In the mythic magic of a questing experience, through a simple interaction with being on country for a period of time, something in us has a chance to stir – to surface from beneath the depths of our upbringing and conditioning, and remind us that we have a home on this planet. That there is a purpose simply in being alive, and that living the immediacy of this, far from the trappings of civilised life, has a potency rarely experienced.
Questing to discover our place on this map won’t provide many clues to an egoic ‘life-purpose’, but may imbue a deeper peace about how we go about living that way.
Quest as an initiation into the Soul
However you understand the concept of soul, the idea I’m trying to get to is simply the part of us that isn’t satisfied with the mundane, simple day to day. Its the part that, when left unattended for too long, rises up in mid-life crisis to create chaos, to stake its claim in life. Most times though, the soul is hidden, buried under the to-dos of life, and relegated to skirt the margins of our periphery, life a wild animal hides at the edge of a village.
In my experience, the soul’s voice changes with the seasons of life. I’ve become more aware of my soul’s calling to me as of late – once my survival concerns were being dealt with. Where previously the fear of financial poverty would drive my hours in pursuit of keeping the financial ship floating, I now experience more boredom, along with the unwanted behaviours that went along with an inability to deal with that boredom.
In the solitude of quest, we are alone long enough to allow the wild creature of our soul, the part of us best described through myth and metaphor, to come stealing through the shadows of our successes and failures, and sit with us. We may not emerge with a clear sense of what our soul purpose is – I’m still feeling into what my soul purpose is – but every little bit helps.
Let me end this with a quote from Parker J Palmer in A Hidden Wholeness
It is not easy work, rejoining soul and role. The poet Rilke – who wrote about childhood’s “winged energy of delight” – writes about the demands of adulthood:
Take your practices powers and stretch them out until the span the chasm between two contradictions … For the god wants to know himself in you
Living integral lives as adults is far more daunting than recovering our childhood capacity to commute between two worlds. As adults, we must achieve a complex integration that spans the contradictions between our inner and outer realiser that supports both personal integrity and the common good. No, it is not easy work. But as Rilke suggested, by doing it, we offer what is sacred within us to the life of the world. (2)

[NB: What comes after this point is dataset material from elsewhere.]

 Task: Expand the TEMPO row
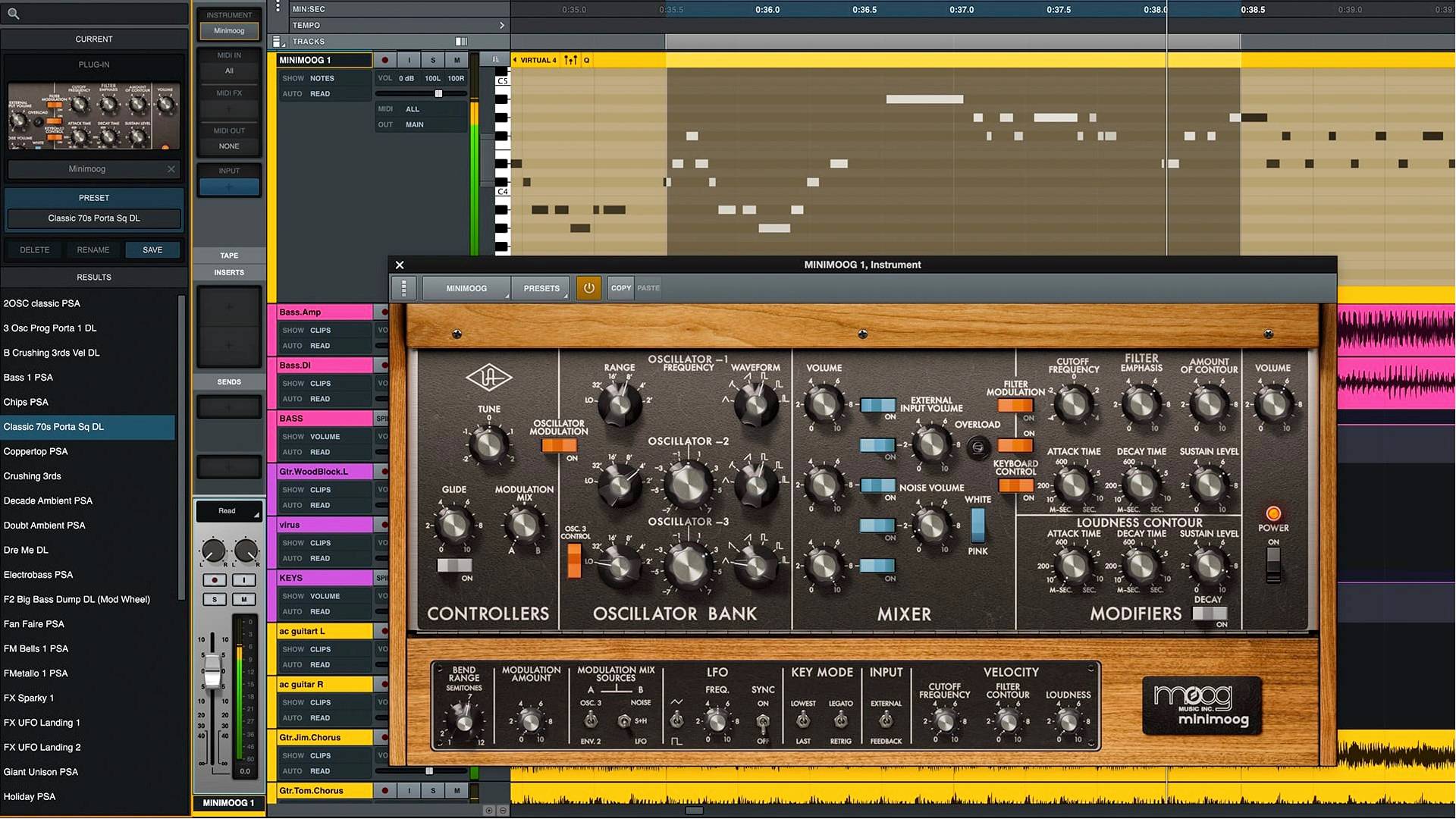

There are as many personal reasons for questing as there are people. Finding your deeper intention before heading out is a crucial step on the questing path. I’m hoping that in describing a few broad questing purposes you find yourself with a better palette of imagery to scribe your intentions. Whether its your need to ground yourself in identity, to delve deeper into the mysteries of your place with Gaia, or to listen to the still voice of your soul, my hope is that you continue to explore the deeper meanings of your life, and to bring them to the ceremony of quest.